To help policy makers think about the most effective and
efficient way to regulate higher education, the Task Force
developed the following Guiding Principles to govern the
development, implementation, and enforcement of regulations
by the Department:
Regulations should be related to education, student safety,
and stewardship of federal funds.
Regulations should be clear and comprehensible.
Regulations should not stray from clearly stated
legislative intent.
Costs and burdens of regulations should be accurately
estimated.
Clear safe harbors should be created.
The Department should recognize good faith efforts by
institutions.
The Department should complete program reviews and
investigations in a timely manner.
Penalties should be imposed at a level appropriate to the
violation.
Disclosure requirements should focus on issues of
widespread interest.
All substantive policies should be subject to the ``notice-
and-comment'' requirements of the Administrative Procedure
Act.
Regulations that consistently create compliance challenges
should be revised.
The Department should take all necessary steps to
facilitate compliance by institutions.
The Task Force believes that adherence to these principles
would help improve regulation of higher education, and urges
their adoption.
Again, to be clear: Regulations serve an important role in
ensuring institutional accountability. But requirements that
have an excessive reach, or that are unnecessarily costly and
difficult to implement--or worse still, that hinder student
access to college and drive costs up--are counterproductive.

§ **Task description**:
Continue the text on regulating higher education, beginning after its last sentence.

§ **Supplied data**:

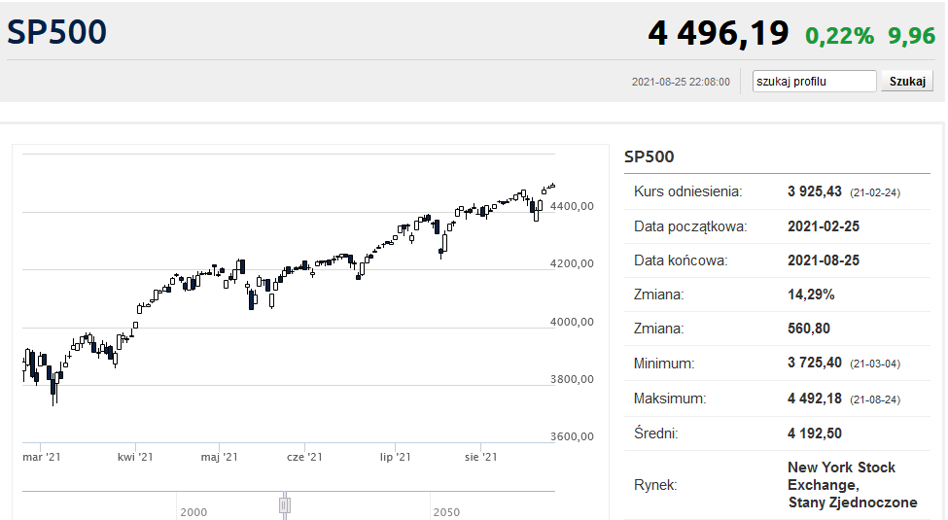948x520 pixels.
Task: Click the 'sie '21' date axis label
Action: [x=481, y=457]
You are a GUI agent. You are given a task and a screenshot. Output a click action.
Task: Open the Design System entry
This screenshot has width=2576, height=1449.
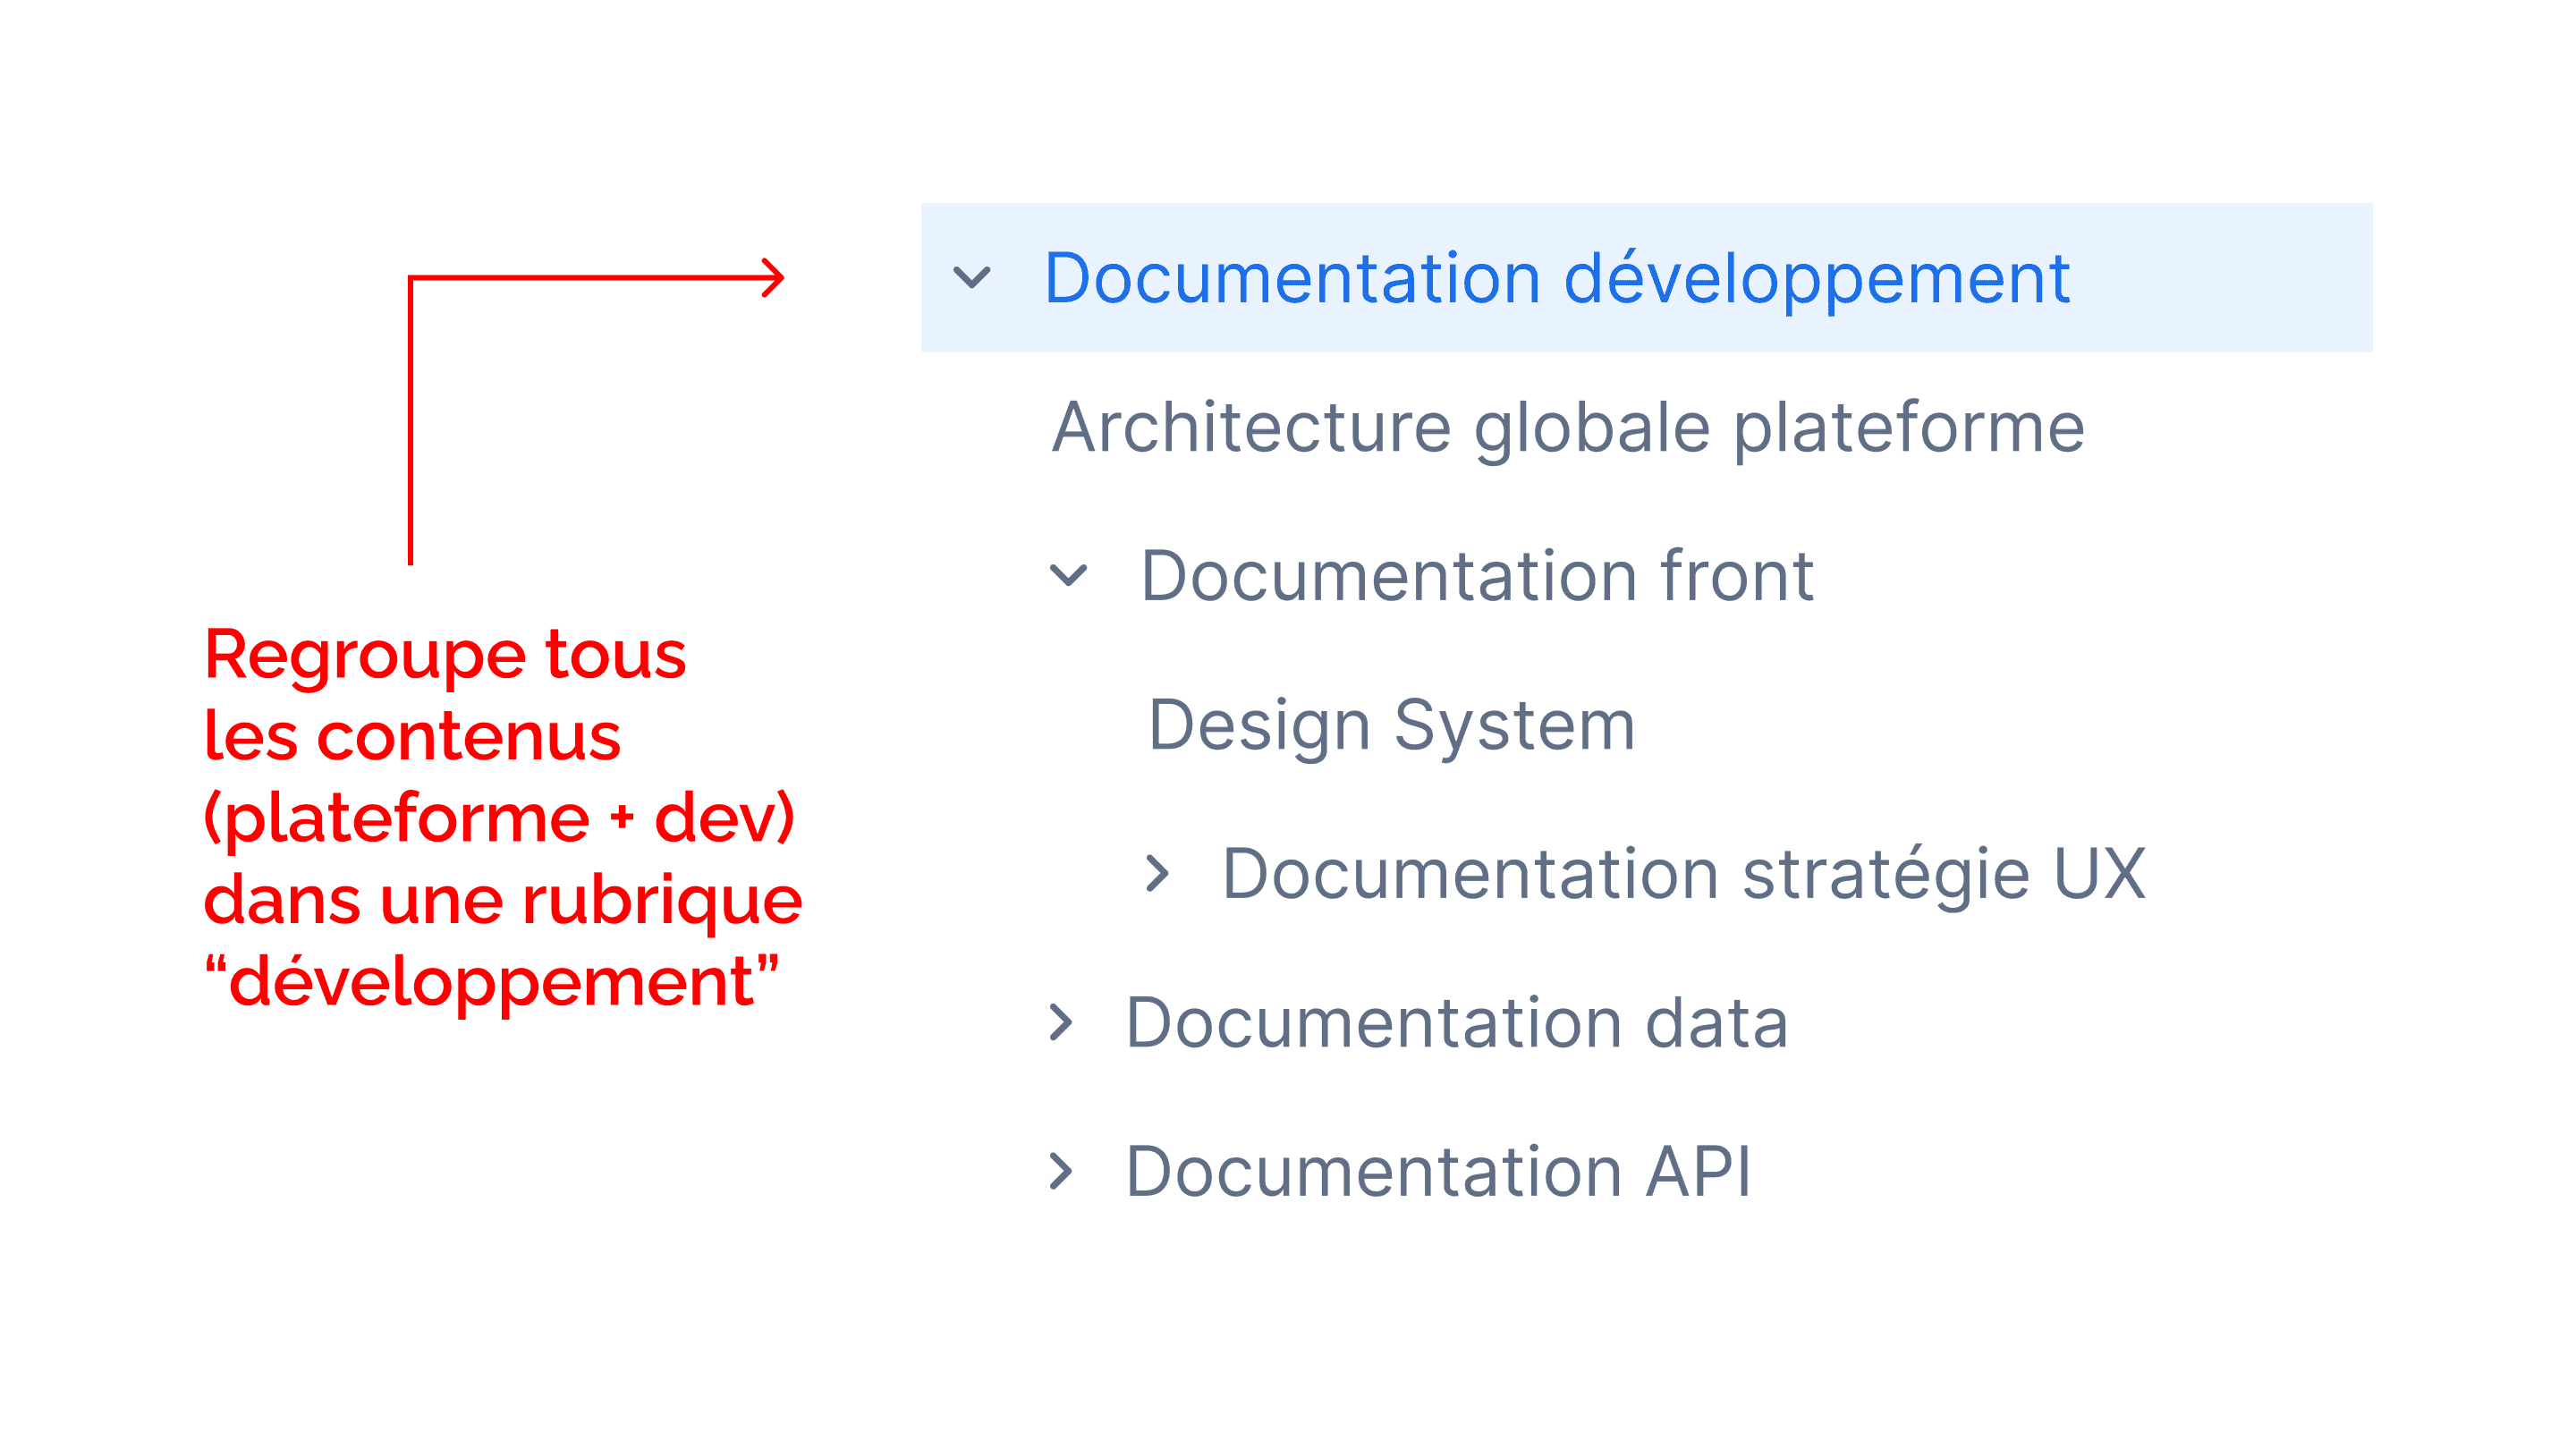pos(1391,724)
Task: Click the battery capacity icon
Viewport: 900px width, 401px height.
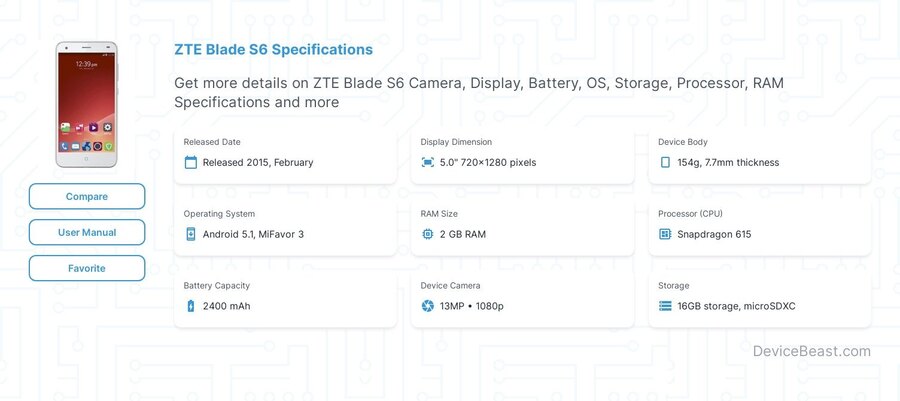Action: (191, 306)
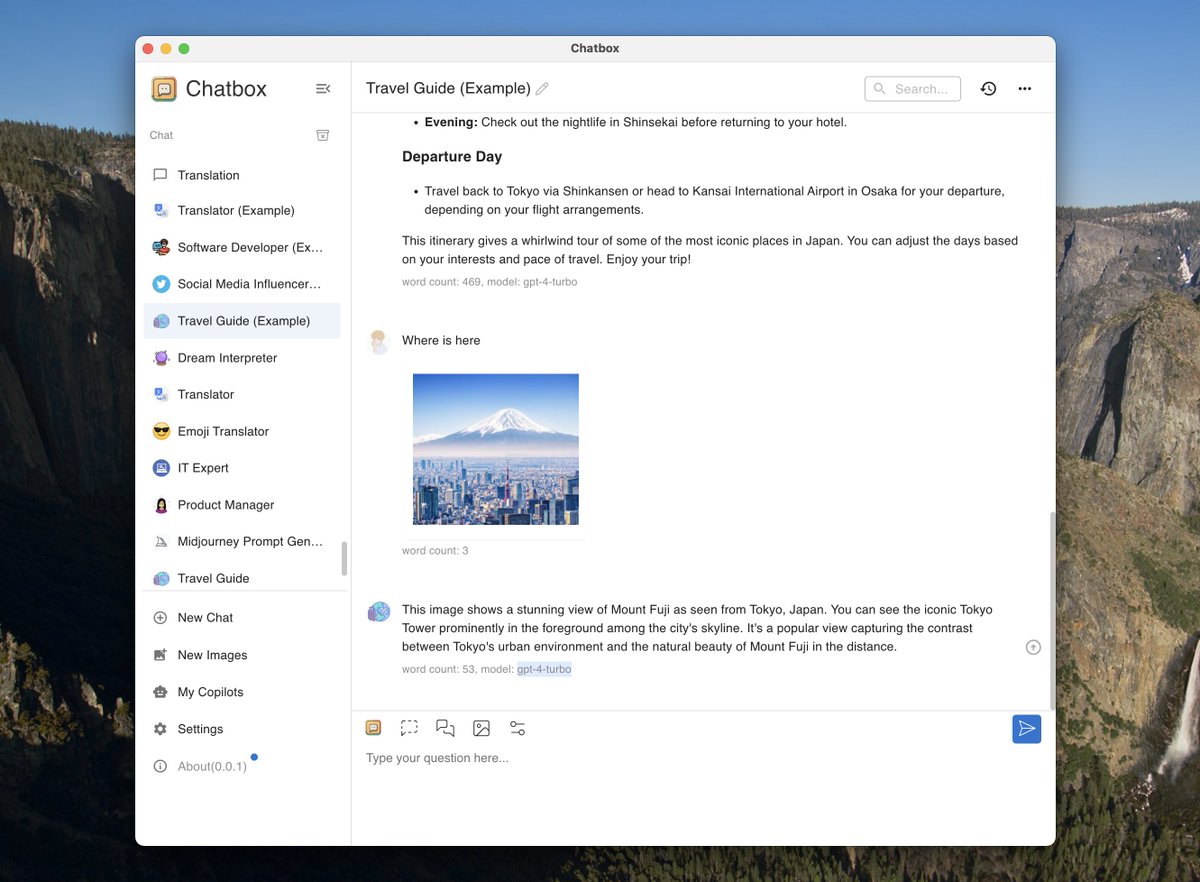Collapse the sidebar with the collapse icon
Viewport: 1200px width, 882px height.
tap(322, 88)
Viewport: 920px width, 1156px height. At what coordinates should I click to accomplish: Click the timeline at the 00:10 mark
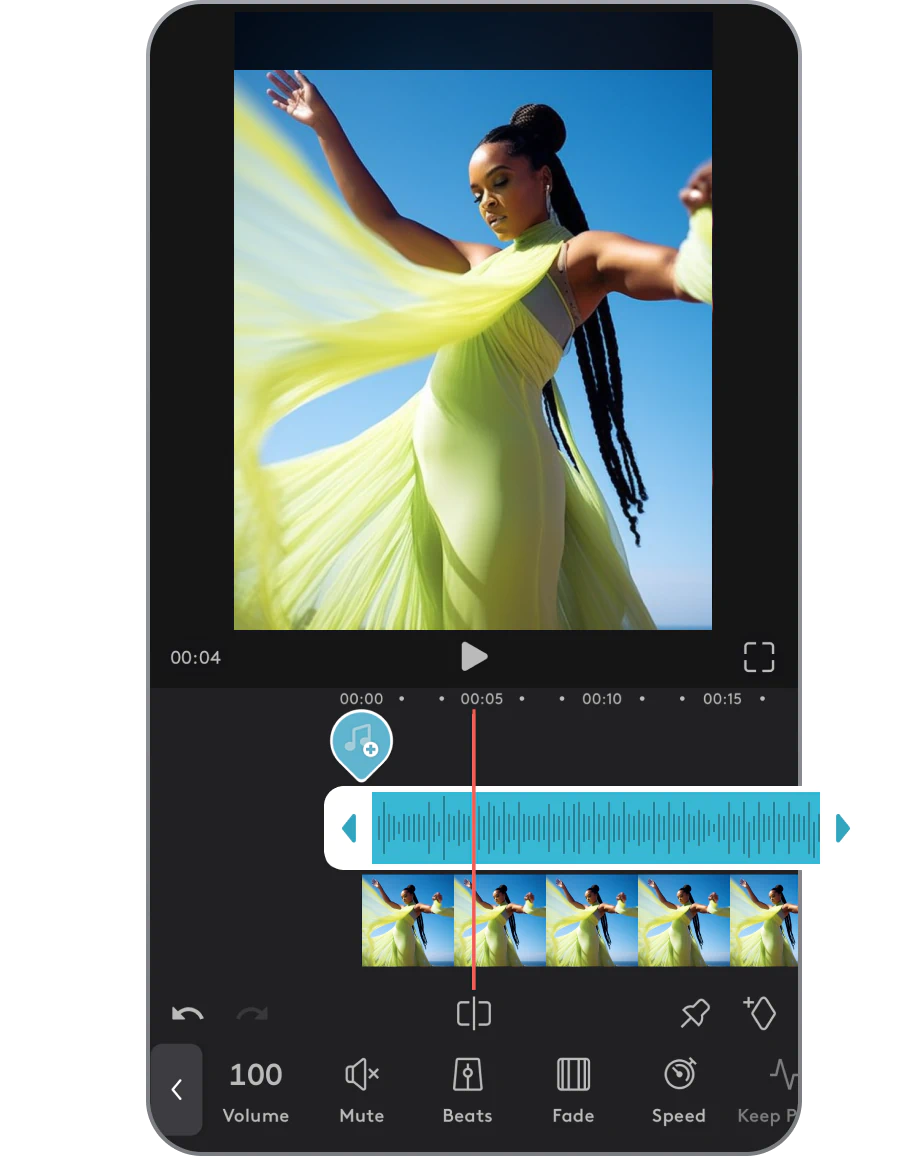602,699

§ **The reply**:
Smarter rules are needed. In the context of the forthcoming
reauthorization of the HEA, this report from the Task Force
on Federal Regulation of Higher Education proposes many
specific avenues to improve the regulation of higher
education.
______
The Task Force on Federal Regulation of Higher Education
The pending reauthorization of the Higher Education Act
(HEA) provides an opportunity for Congress to examine how
institutions of higher education are regulated and to
identify ways to streamline and simplify regulatory policies
and practices. With that goal in mind, a bipartisan group of
U.S. Senators--Lamar Alexander (R-TN), Barbara Mikulski (D-
MD), Richard Burr (R-NC), and Michael Bennet (D-CO) created
the Task Force on Federal Regulation of Higher Education in
the fall of 2013 and directed it to consider these issues in
depth.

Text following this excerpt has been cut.